Solution: Level 8 / Project 01 - Dashboard KPI Assembler¶

STOP -- Have you attempted this project yourself first?

Learning happens in the struggle, not in reading answers. Spend at least 20 minutes trying before reading this solution. If you are stuck, try the Walkthrough first -- it guides your thinking without giving away the answer.

Back to project README

Complete solution¶

"""Dashboard KPI Assembler -- aggregate metrics from multiple sources into a unified dashboard."""

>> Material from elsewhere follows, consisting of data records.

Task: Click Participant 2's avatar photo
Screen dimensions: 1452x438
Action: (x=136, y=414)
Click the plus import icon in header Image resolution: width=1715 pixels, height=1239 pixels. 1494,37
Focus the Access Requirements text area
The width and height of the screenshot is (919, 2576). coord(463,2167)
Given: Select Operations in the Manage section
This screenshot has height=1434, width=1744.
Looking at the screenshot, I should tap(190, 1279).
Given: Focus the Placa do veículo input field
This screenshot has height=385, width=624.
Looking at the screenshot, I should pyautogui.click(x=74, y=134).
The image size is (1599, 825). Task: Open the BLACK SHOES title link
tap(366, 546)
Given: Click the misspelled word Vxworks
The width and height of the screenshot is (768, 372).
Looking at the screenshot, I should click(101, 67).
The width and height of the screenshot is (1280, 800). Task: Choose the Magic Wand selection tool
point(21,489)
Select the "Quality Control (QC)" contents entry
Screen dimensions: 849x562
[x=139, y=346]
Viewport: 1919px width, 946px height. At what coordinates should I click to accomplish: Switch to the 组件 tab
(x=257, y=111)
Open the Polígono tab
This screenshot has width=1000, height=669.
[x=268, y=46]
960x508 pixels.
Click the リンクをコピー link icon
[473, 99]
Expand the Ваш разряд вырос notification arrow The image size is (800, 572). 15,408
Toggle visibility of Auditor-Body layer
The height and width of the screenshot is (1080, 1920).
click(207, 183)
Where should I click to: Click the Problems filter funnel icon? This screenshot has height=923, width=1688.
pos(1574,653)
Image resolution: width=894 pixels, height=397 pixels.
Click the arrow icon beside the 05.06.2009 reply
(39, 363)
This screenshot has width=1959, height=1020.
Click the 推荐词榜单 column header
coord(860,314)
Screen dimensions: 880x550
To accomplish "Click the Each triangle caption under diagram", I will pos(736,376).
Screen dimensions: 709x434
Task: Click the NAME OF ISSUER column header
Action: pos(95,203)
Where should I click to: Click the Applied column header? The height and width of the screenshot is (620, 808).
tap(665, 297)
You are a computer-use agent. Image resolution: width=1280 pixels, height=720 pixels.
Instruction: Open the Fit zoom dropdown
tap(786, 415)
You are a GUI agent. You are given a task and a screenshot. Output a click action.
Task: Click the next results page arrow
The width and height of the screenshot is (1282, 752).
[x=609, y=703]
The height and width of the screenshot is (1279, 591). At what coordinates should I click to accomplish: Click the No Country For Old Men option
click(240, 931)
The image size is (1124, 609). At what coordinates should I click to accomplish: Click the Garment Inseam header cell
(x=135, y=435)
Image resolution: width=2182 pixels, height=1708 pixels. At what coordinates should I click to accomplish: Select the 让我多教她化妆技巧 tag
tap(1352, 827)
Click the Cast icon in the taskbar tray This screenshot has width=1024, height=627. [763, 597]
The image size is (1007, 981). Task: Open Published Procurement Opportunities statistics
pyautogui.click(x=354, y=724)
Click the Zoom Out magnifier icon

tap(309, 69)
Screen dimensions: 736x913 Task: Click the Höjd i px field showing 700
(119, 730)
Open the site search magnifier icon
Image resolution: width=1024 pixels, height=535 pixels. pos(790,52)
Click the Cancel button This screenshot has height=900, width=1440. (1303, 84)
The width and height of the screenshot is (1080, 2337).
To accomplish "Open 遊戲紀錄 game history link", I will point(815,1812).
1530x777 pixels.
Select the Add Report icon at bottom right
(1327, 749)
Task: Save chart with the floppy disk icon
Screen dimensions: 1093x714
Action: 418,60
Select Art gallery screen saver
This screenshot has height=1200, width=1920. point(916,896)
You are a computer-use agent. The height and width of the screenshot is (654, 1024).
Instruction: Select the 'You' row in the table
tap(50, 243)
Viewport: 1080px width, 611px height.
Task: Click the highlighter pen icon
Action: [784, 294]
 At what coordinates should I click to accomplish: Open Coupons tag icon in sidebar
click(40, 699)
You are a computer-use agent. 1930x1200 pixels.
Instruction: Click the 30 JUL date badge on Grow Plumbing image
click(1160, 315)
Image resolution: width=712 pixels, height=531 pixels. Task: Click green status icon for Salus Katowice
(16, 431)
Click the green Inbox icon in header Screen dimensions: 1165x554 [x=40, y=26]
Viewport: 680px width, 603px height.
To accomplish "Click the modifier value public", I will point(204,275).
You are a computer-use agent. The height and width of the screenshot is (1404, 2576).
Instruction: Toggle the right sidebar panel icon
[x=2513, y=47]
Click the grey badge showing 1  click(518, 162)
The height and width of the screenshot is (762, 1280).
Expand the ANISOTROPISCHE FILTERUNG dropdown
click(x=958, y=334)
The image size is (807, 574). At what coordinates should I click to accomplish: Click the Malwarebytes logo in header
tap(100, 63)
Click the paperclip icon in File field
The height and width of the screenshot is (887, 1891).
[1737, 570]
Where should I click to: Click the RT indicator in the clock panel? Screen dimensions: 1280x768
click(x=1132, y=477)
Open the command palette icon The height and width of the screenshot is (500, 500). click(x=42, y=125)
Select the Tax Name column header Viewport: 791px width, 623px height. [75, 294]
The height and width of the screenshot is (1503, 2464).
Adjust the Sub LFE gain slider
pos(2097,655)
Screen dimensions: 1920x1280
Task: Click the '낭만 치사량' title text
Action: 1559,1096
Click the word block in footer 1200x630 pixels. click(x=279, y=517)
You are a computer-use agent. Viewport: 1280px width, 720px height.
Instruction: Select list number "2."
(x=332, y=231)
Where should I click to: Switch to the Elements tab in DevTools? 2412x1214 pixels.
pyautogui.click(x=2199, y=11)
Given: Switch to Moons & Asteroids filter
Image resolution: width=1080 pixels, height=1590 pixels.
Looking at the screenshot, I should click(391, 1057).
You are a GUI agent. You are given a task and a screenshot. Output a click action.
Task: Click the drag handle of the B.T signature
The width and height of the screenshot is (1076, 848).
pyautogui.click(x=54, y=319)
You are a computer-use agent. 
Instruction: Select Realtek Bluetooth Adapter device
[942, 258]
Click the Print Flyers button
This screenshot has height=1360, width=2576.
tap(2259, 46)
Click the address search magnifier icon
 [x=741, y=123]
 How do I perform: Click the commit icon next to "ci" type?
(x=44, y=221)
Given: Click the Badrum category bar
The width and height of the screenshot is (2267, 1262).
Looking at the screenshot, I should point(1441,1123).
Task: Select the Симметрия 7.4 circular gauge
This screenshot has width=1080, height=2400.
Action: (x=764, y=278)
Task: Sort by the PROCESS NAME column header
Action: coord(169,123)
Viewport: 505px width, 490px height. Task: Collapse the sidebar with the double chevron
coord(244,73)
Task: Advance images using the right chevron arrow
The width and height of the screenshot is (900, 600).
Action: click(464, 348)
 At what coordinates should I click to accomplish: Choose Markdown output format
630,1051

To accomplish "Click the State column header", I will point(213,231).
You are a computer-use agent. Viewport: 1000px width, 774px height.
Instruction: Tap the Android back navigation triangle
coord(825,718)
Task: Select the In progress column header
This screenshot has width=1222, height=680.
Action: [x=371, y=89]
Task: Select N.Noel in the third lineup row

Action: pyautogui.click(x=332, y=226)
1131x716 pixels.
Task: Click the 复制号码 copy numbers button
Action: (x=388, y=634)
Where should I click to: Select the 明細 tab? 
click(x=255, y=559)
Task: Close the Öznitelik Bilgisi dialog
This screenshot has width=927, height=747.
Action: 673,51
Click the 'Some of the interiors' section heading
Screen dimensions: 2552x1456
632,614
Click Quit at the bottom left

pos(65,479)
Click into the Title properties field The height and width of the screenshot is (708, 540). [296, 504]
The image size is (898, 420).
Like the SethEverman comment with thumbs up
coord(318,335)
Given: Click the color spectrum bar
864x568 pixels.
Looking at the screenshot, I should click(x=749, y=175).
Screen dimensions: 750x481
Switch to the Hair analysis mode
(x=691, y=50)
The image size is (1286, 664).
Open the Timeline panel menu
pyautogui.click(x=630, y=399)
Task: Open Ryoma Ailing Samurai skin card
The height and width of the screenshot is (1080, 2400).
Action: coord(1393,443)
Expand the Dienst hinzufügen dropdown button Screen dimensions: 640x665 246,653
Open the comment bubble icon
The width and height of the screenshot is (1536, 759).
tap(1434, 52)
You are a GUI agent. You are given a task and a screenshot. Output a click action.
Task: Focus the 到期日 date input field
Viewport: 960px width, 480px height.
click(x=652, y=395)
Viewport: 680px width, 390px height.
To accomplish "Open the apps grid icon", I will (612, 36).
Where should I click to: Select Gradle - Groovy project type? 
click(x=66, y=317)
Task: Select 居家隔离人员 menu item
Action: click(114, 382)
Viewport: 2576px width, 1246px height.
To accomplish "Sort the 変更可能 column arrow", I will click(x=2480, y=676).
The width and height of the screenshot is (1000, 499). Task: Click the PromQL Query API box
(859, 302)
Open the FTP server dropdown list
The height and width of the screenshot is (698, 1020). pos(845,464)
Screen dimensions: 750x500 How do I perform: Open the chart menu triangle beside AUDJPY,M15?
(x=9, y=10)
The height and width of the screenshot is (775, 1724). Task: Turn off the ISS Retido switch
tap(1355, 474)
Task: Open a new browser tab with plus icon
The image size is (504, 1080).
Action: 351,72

from __future__ import annotations

import argparse
import json
import math
from dataclasses import dataclass, field
from enum import Enum
from pathlib import Path
from typing import Any


# --- Domain types -------------------------------------------------------

# WHY Enum for status? -- Traffic-light status is a closed set of values.
# Using an Enum prevents typos ("grren") and enables IDE autocomplete.
# The .value attribute gives the JSON-friendly string when serializing.
class KPIStatus(Enum):
    GREEN = "green"
    YELLOW = "yellow"
    RED = "red"


# WHY embed evaluate() on KPIDefinition? -- This is the Information Expert
# pattern: the object that holds the threshold data is the one that decides
# the status colour. Putting evaluation logic elsewhere would scatter
# knowledge about thresholds across multiple locations.
@dataclass
class KPIDefinition:
    name: str
    unit: str
    green_threshold: float   # values <= this are green
    yellow_threshold: float  # values <= this (but > green) are yellow; above is red

    def evaluate(self, value: float) -> KPIStatus:
        if value <= self.green_threshold:
            return KPIStatus.GREEN
        if value <= self.yellow_threshold:
            return KPIStatus.YELLOW
        return KPIStatus.RED


@dataclass
class MetricSample:
    source: str
    kpi_name: str
    timestamp: str
    value: float


@dataclass
class KPISummary:
    name: str
    unit: str
    sample_count: int
    mean: float
    p95: float
    minimum: float
    maximum: float
    status: KPIStatus
    trend: str  # "improving", "stable", "degrading"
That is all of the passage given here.